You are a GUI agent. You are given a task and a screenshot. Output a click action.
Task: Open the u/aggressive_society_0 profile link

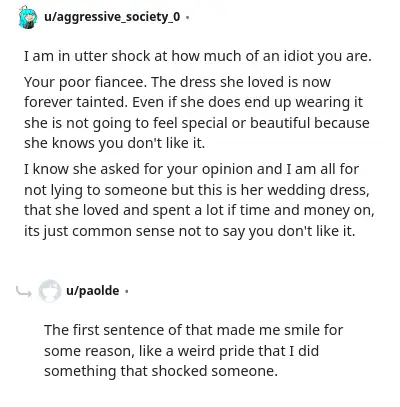coord(112,17)
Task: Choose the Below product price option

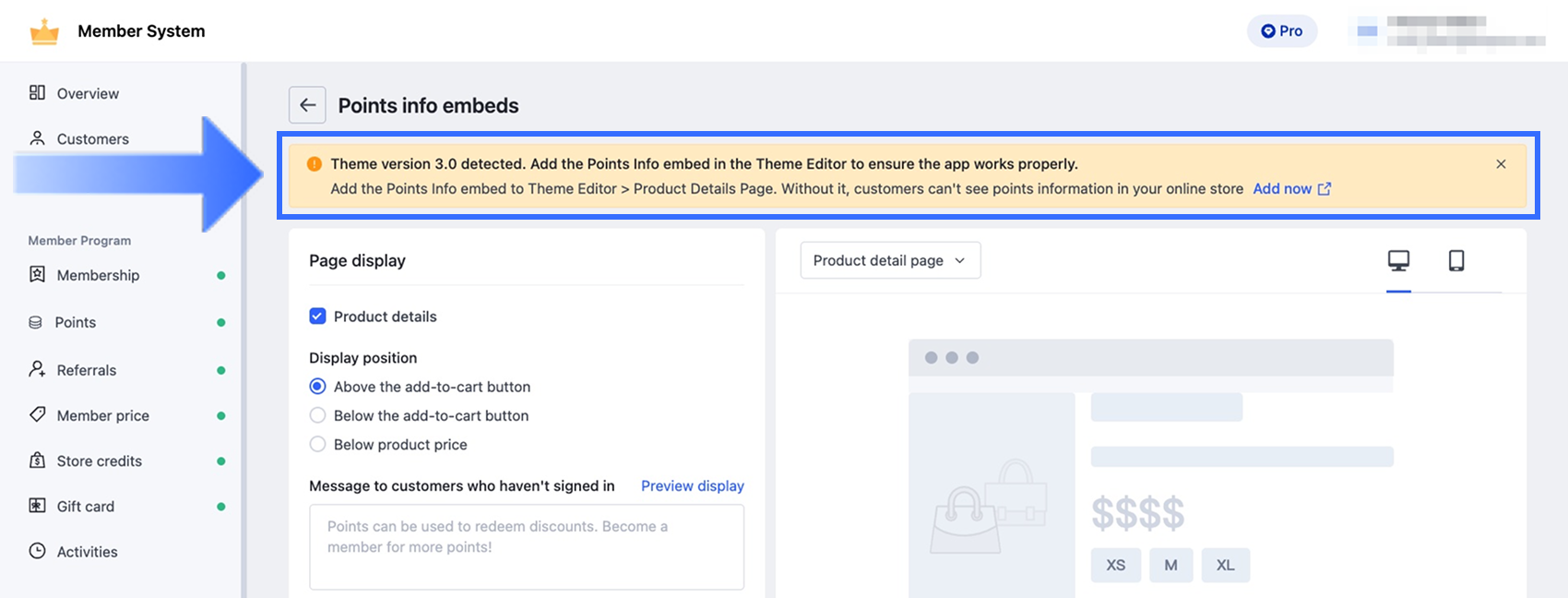Action: (317, 444)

» **GOAL OF THE EXERCISE**
Arrange the lines of the material above as a numbered list, skipping blank lines and leaving the pictures out.

» **WRITTEN RESPONSE**
1. You are a GUI agent. You are given a task and a screenshot. Output a click action.
2. Task: Open the u/aggressive_society_0 profile link
3. coord(112,17)
4. Task: Choose the Below product price option
5. Action: (317, 444)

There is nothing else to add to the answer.